##### Data in this exercise

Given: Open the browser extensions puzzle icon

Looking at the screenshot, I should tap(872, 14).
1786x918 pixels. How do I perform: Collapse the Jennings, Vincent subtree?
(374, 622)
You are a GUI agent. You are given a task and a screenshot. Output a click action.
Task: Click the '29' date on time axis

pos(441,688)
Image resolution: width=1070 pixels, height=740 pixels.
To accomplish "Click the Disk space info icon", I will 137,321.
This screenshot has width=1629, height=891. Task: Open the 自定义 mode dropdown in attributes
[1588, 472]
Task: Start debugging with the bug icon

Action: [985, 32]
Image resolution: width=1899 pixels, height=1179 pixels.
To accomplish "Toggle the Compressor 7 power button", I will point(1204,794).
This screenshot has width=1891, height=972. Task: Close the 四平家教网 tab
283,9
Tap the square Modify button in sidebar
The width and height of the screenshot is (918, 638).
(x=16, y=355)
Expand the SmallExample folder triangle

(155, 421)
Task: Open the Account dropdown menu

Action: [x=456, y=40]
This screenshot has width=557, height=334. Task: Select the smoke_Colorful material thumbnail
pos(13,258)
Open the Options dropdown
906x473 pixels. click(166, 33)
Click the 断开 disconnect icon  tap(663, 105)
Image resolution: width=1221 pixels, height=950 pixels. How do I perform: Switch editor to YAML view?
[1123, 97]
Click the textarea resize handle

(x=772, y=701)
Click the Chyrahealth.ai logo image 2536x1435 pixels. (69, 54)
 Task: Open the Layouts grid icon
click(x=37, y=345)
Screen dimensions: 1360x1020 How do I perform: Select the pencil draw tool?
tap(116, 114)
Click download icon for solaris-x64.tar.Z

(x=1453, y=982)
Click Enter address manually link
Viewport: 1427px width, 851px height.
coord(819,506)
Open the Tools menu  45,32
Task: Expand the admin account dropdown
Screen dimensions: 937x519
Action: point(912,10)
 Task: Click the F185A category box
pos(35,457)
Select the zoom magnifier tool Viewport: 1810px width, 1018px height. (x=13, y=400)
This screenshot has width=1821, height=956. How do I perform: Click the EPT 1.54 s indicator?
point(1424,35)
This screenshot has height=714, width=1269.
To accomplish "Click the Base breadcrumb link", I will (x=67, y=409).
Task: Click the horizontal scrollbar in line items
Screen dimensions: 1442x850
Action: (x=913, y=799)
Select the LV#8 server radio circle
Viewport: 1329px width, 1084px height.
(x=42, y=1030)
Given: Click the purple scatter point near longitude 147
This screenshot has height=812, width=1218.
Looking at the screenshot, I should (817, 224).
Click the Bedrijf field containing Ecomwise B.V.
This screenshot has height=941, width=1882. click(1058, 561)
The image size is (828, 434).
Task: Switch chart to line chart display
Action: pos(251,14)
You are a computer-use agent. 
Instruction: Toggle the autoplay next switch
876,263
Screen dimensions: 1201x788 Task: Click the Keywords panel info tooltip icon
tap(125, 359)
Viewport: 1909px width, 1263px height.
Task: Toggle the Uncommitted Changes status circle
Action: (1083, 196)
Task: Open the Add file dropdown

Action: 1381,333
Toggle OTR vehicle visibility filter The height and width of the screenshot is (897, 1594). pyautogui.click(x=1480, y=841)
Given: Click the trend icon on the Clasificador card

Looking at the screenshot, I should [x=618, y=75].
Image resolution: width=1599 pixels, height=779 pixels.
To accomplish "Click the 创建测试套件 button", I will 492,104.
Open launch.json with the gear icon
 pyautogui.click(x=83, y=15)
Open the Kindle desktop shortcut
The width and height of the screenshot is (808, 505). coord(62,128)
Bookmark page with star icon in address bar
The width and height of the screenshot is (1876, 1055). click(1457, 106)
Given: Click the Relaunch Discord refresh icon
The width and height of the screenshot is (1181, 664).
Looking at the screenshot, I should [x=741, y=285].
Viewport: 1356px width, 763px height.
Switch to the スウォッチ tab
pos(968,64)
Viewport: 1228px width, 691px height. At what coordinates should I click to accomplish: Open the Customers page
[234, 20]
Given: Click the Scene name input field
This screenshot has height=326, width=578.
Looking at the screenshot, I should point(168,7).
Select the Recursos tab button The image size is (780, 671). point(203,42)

##########

Task brief: Isolate the lines above that contain the word "agent" and copy them.

Exercise solution:
You are a GUI agent. You are given a task and a screenshot. Output a click action.
You are a computer-use agent. 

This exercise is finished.